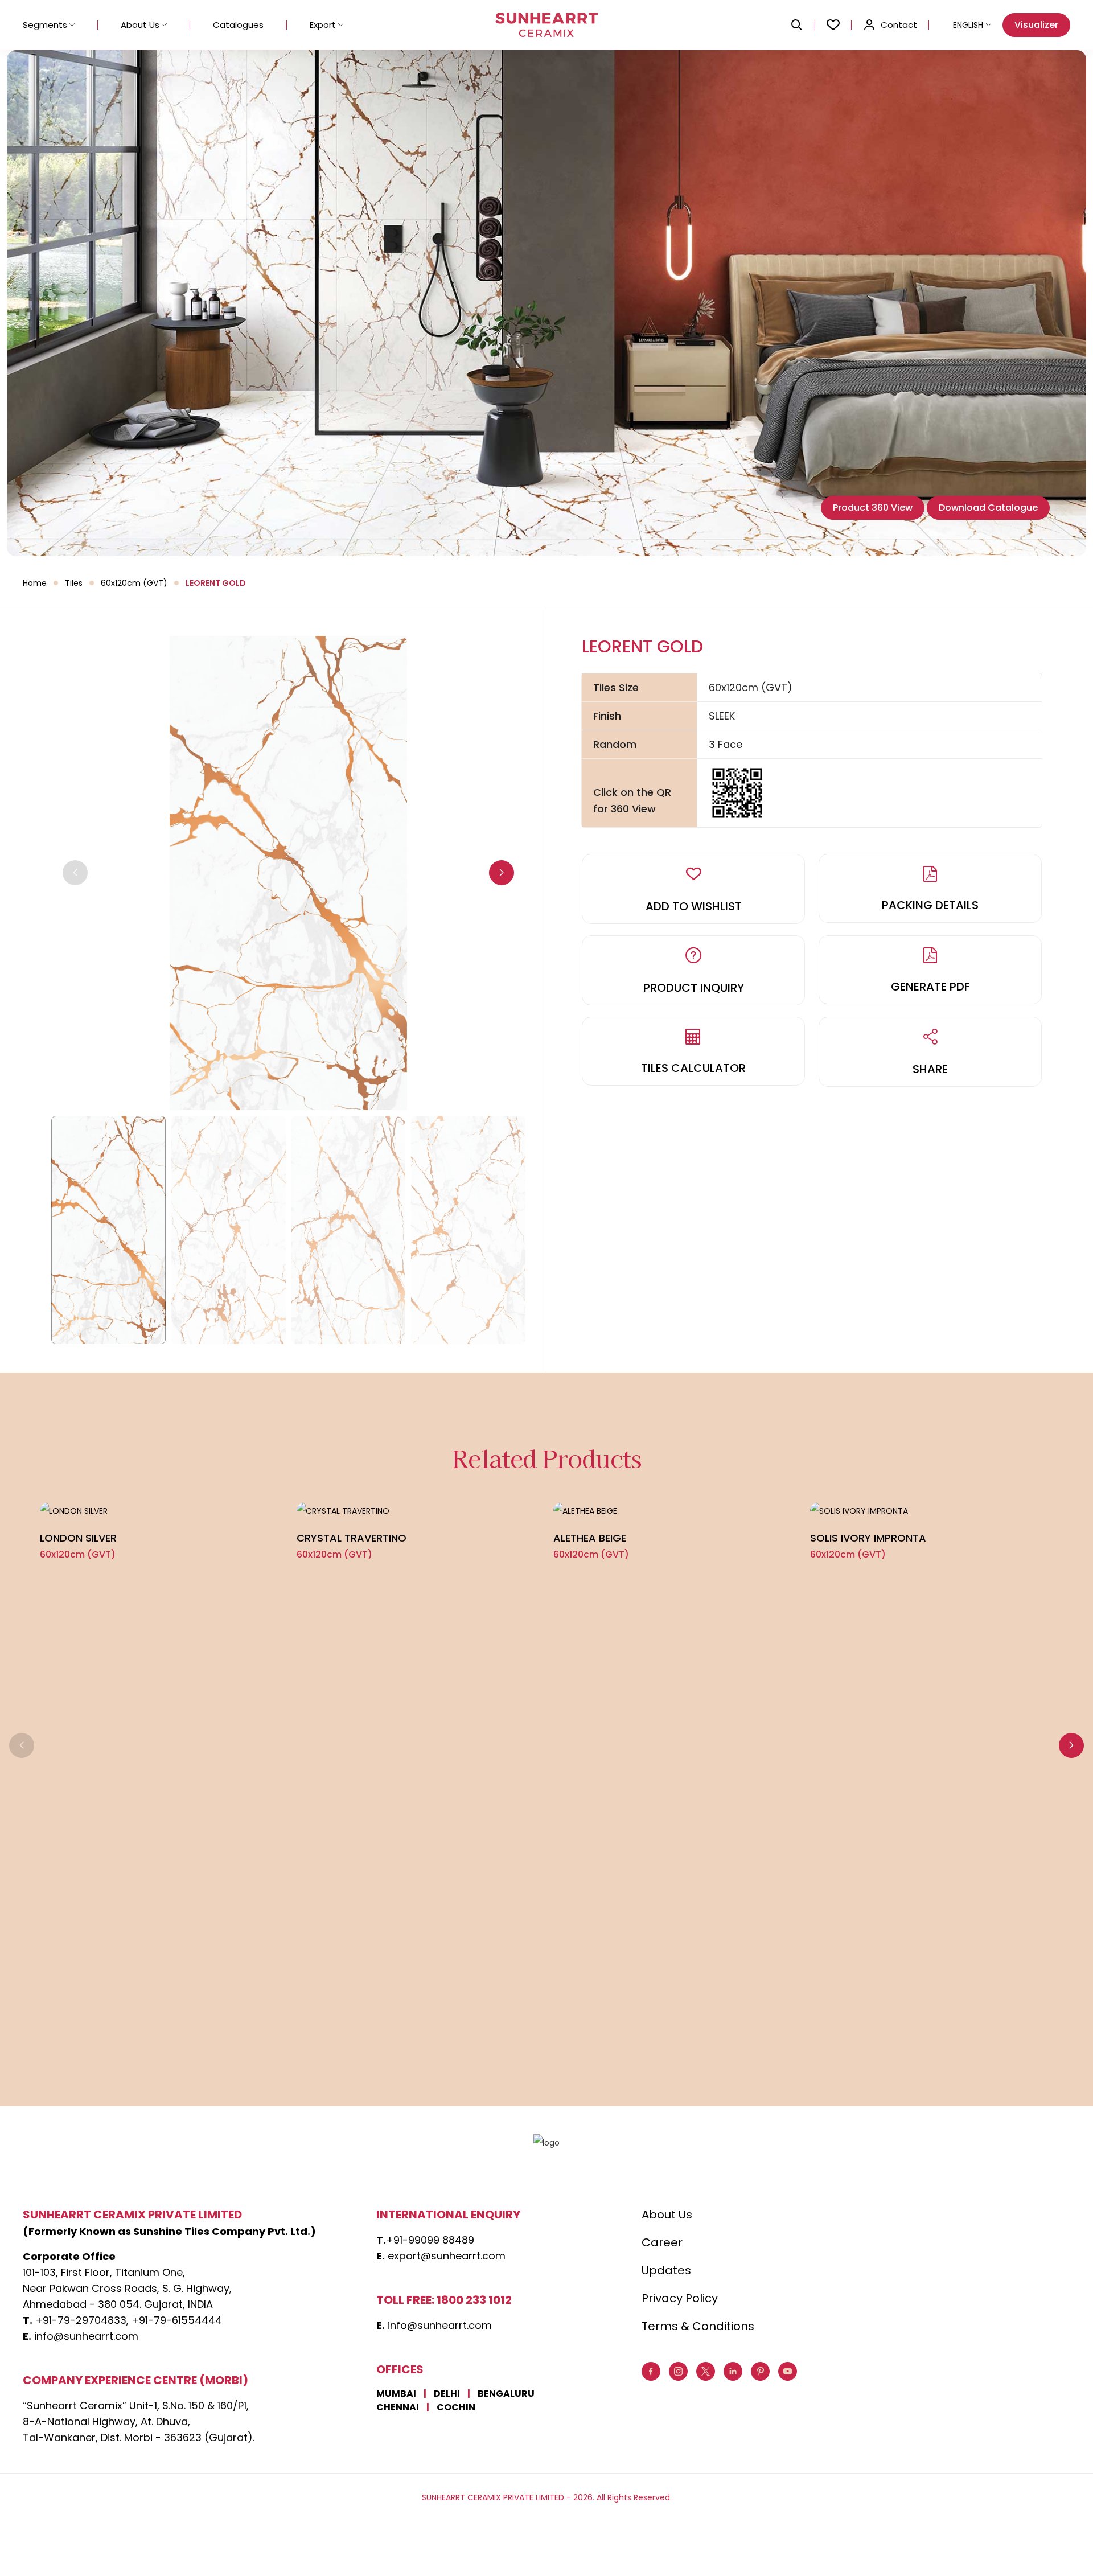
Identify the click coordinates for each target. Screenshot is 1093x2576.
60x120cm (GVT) (134, 583)
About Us (140, 25)
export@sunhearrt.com (447, 2256)
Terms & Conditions (698, 2326)
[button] (501, 872)
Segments (45, 25)
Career (662, 2242)
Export (323, 25)
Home (35, 583)
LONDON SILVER (78, 1538)
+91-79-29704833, (82, 2320)
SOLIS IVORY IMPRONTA (868, 1538)
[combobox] (965, 25)
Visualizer (1036, 24)
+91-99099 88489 (430, 2240)
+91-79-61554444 (177, 2320)
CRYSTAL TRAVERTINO (351, 1538)
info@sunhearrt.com (86, 2336)
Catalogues (238, 25)
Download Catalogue (988, 507)
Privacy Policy (680, 2298)
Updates (666, 2270)
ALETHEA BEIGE (589, 1538)
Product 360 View (873, 507)
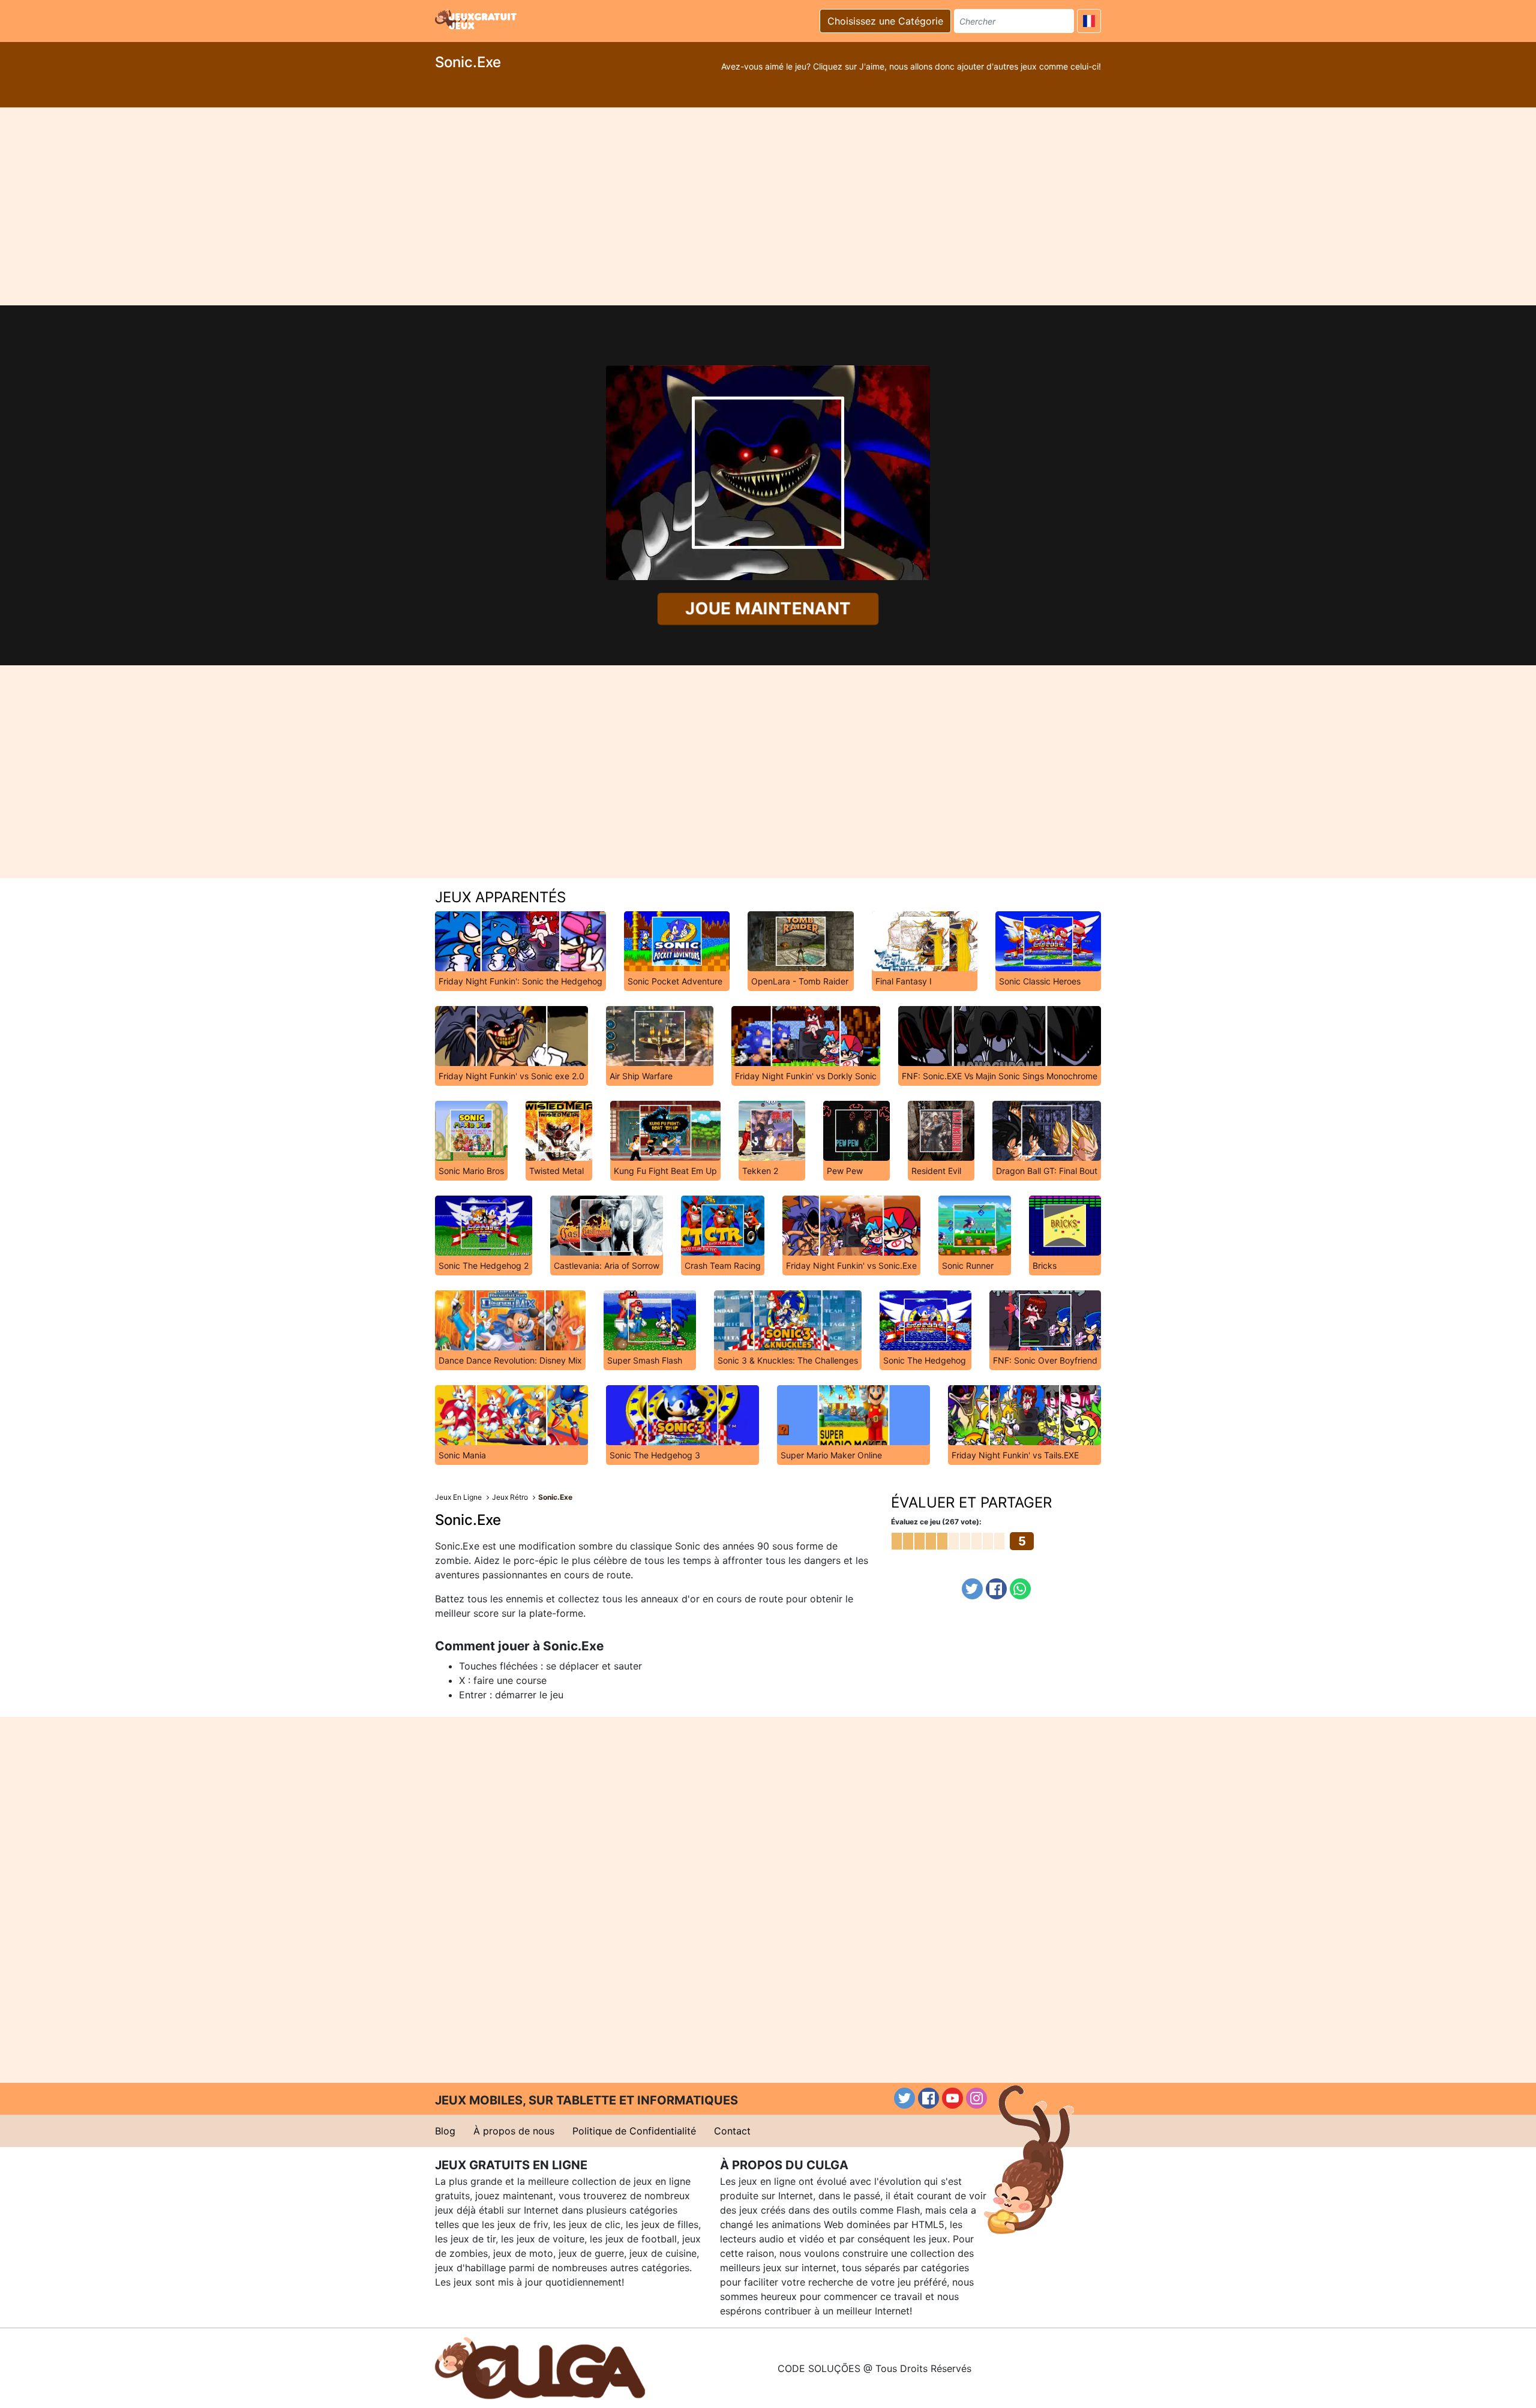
□ □ □
Print out the whole listing word for word. Leave the pictures out.

Identify the click coordinates for each target. Screenshot is 1093x2576.
60x120cm (GVT) (134, 583)
About Us (140, 25)
export@sunhearrt.com (447, 2256)
Terms & Conditions (698, 2326)
[button] (501, 872)
Segments (45, 25)
Career (662, 2242)
Export (323, 25)
Home (35, 583)
LONDON SILVER (78, 1538)
+91-79-29704833, (82, 2320)
SOLIS IVORY IMPRONTA (868, 1538)
[combobox] (965, 25)
Visualizer (1036, 24)
+91-99099 88489 (430, 2240)
+91-79-61554444 (177, 2320)
CRYSTAL TRAVERTINO (351, 1538)
info@sunhearrt.com (86, 2336)
Catalogues (238, 25)
Download Catalogue (988, 507)
Privacy Policy (680, 2298)
Updates (666, 2270)
ALETHEA BEIGE (589, 1538)
Product 360 View (873, 507)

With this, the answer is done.